How to Find a Marketing Internship

Inside every magazine and between our favorite television shows, we see the genius of marketing departments across the globe come to life. Marketing is the perfect job for people who like to be creative, analytical, and want to work across a wide variety of industries. 

Your first step into the world of marketing often begins with a marketing internship. Whether you work for a branding agency or within the marketing department at your favorite local company, there are so many opportunities to start your hands-on education with an internship. 

What is a marketing internship? 

A marketing internship is your chance to gain skills in everything from communication and creation to research and analytics. Depending on the company you work for and the department you’re placed in, you will explore multiple aspects of the marketing industry. 

It’s a great way to learn what you love so you can begin planning for your career. After all, an internship is a launching point for the future. It allows college students to get insight into potential careers and majors, ensuring they’re making the right decisions for their future.

How do you find a marketing internship?

There are so many ways to go about searching for an internship in a specific industry. Online tools like LinkedIn, Handshake, and GlassDoor allow you to search for keywords in one location so that you can narrow the search down. Choose from things like the industry, location, and even pay.

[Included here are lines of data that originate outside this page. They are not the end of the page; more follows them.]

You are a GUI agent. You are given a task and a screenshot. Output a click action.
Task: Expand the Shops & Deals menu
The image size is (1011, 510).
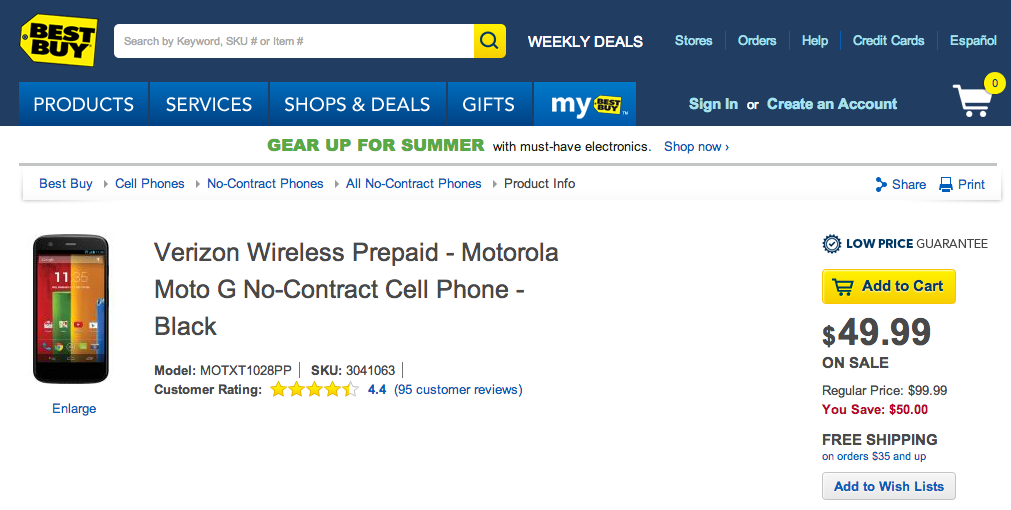(357, 104)
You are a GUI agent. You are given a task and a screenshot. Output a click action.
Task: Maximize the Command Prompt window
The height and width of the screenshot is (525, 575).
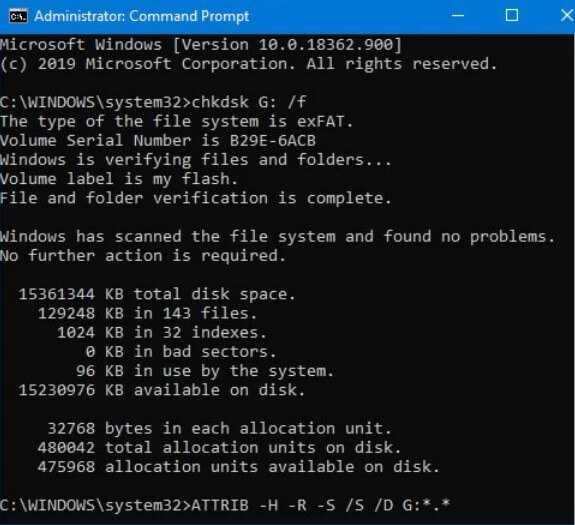[512, 16]
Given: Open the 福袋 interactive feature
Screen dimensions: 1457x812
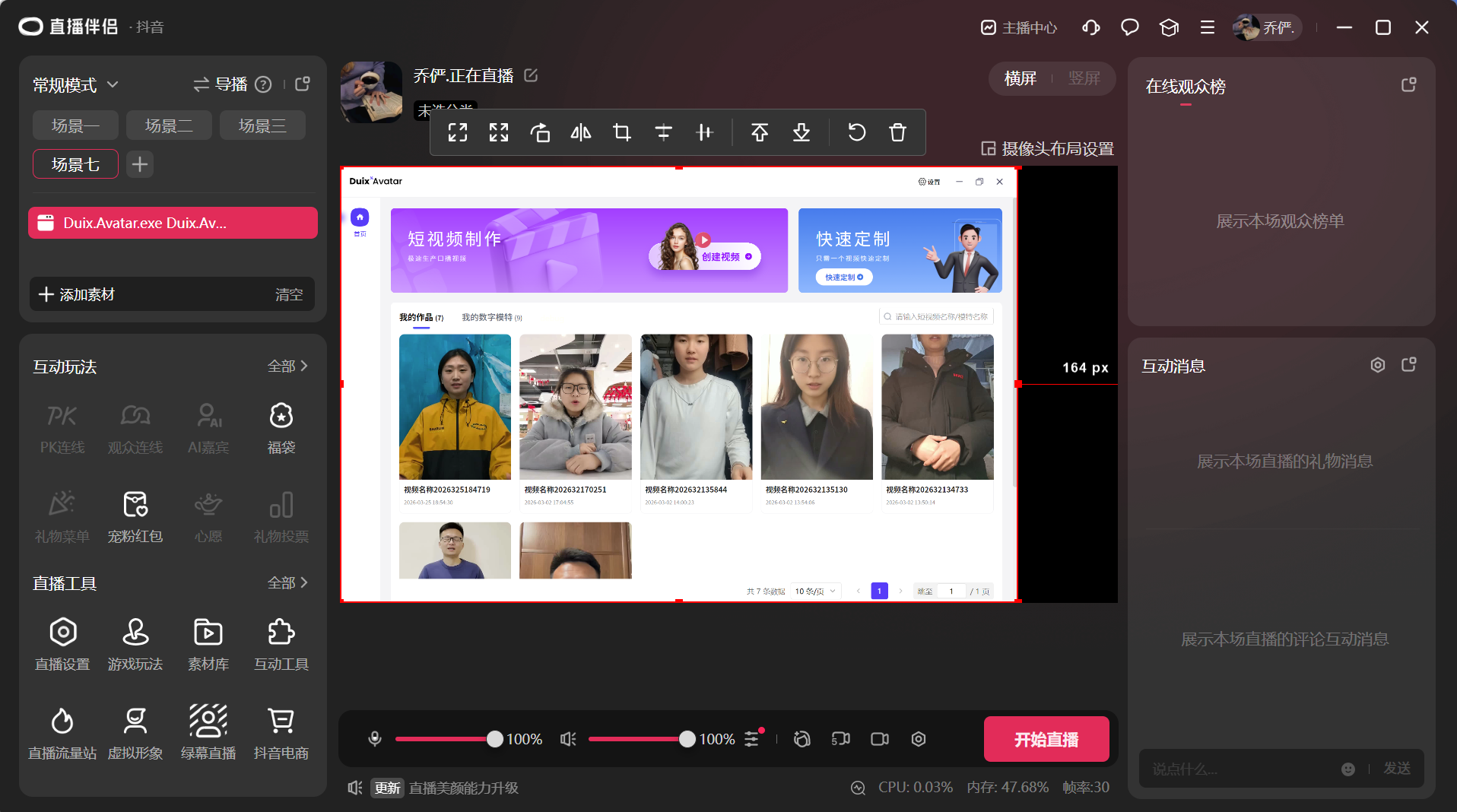Looking at the screenshot, I should [281, 428].
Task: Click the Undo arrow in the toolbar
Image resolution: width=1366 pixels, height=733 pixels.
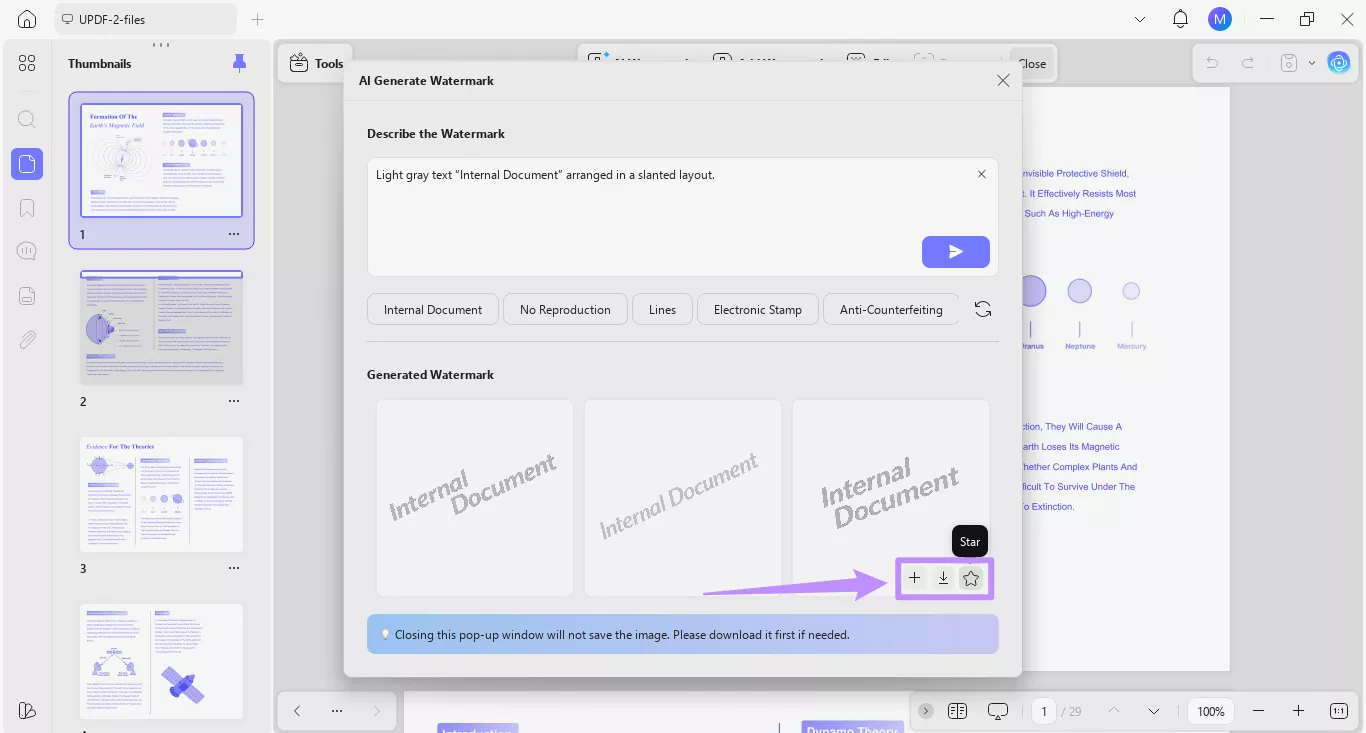Action: coord(1211,62)
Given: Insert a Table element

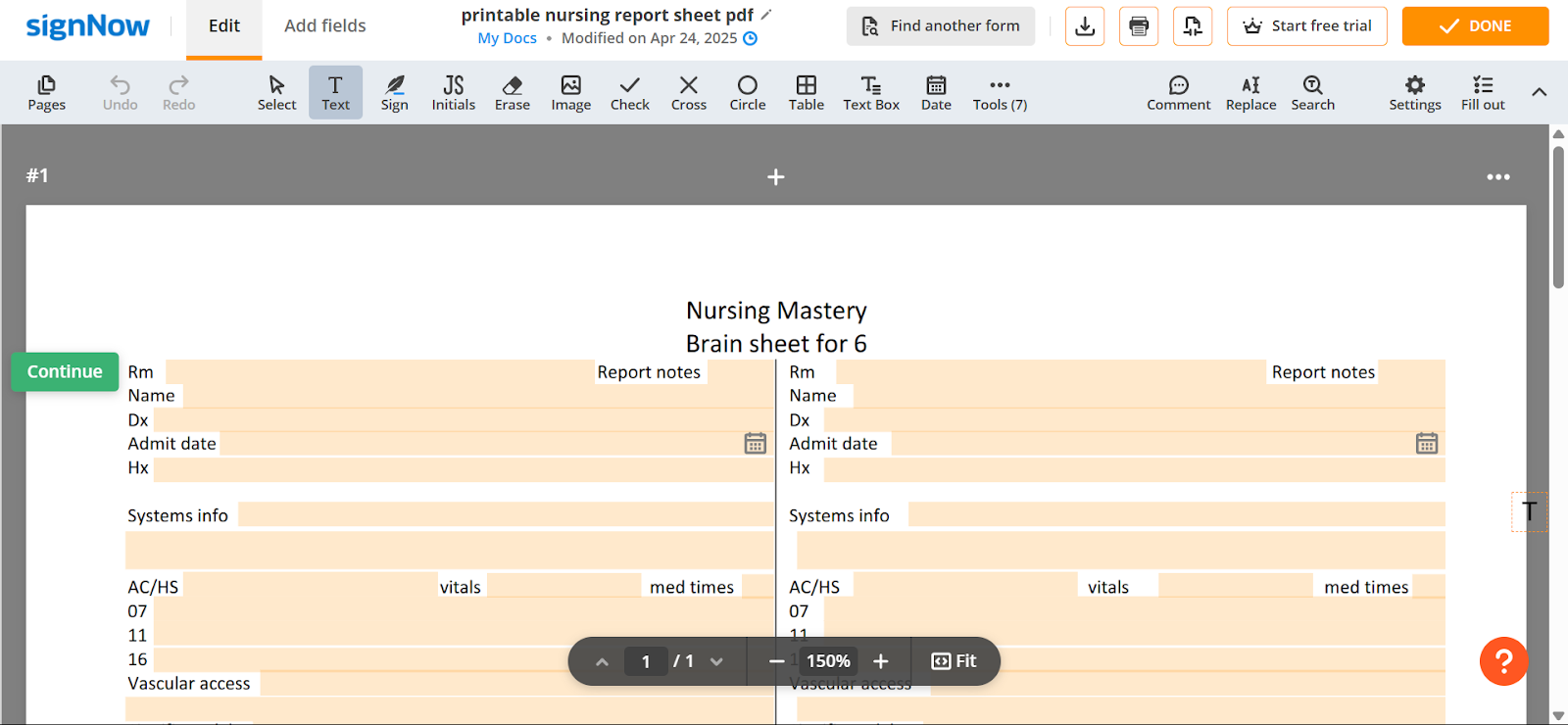Looking at the screenshot, I should pos(806,93).
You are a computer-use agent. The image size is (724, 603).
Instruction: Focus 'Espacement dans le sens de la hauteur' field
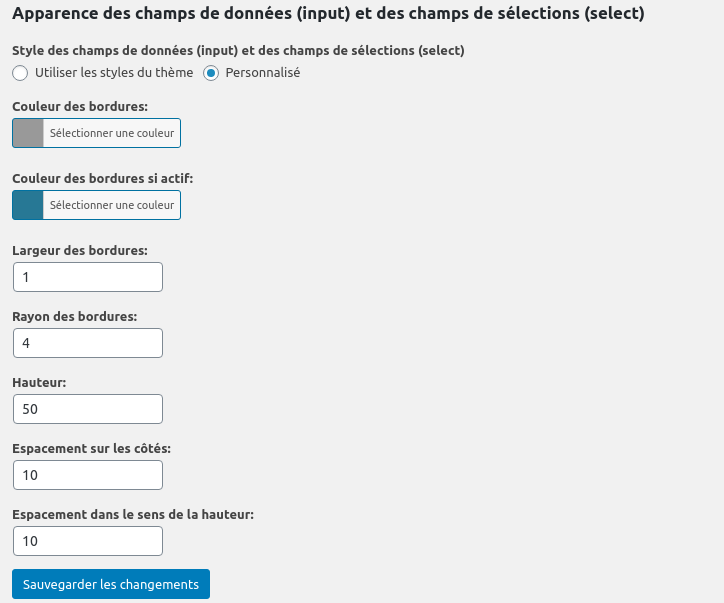[87, 541]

Your first step is to set up a great profile on LinkedIn (if you haven’t already done so) and start making connections with people you know.  Whether it’s a professor you’ve studied under or a friend of the family, having connections on LinkedIn can help you land an internship without spending tons of time searching the internet. 

Tasks & Responsibilities of a marketing Intern

Like all internships, you’ll be assigned some core tasks that will prepare you for the basics in the field. Some of the most common tasks assigned to marketing interns include:

  • Assisting with market research
  • Creating content for social media
  • Creating graphics for websites and ad campaigns
  • Managing content schedules 
  • Writing and editing content pieces
  • Researching SEO and resolving issues

LinkedIn Profile Basics

Since you’re looking for an internship in marketing, you want to highlight any experience or education you have that would interest potential employers. Great experience to spotlight on your profile for marketing includes:

  • Strong communication and writing skills
  • Experience working on a team
  • Graphic design experience

For instance, if you’ve taken marketing classes, worked on successful group projects, or have won any writing or design competitions, be sure to highlight them.

Lastly, ask previous professors, supervisors, or mentors to leave you positive recommendations. If a future employer can easily see that you have fans, they’re more likely to put you at the top of the list. 

Reach out to your career counselor or professor

If you’re taking classes associated with a marketing degree, you probably already know someone that works in the industry. You might just not realize it!  Reach out to previous professors and see if they know of any internship opportunities. Your professors are a great place to start and can be excellent references for making it through the competitive process.

You can also go to your college career counselor. Counselors at colleges work with companies nationwide to give students access to internships. They’ll know about any companies in the area that are looking for internships in specific departments. 

Companies have different deadlines for internships, but it’s always a good idea to apply sooner rather than later. Internships are highly competitive, especially in the marketing field, and the sooner you get your foot in the door, the more successful you’ll be. 

Generally, it’s best to start applying for internships three to six months in advance. That way, you’ll come prepared with your school schedule, and they can work around your education.

If you prepare in advance for the intern search, you’re much more likely to be successful at finding one that suits your interests. Reach out to the people you know, write your resume, and put your best foot forward!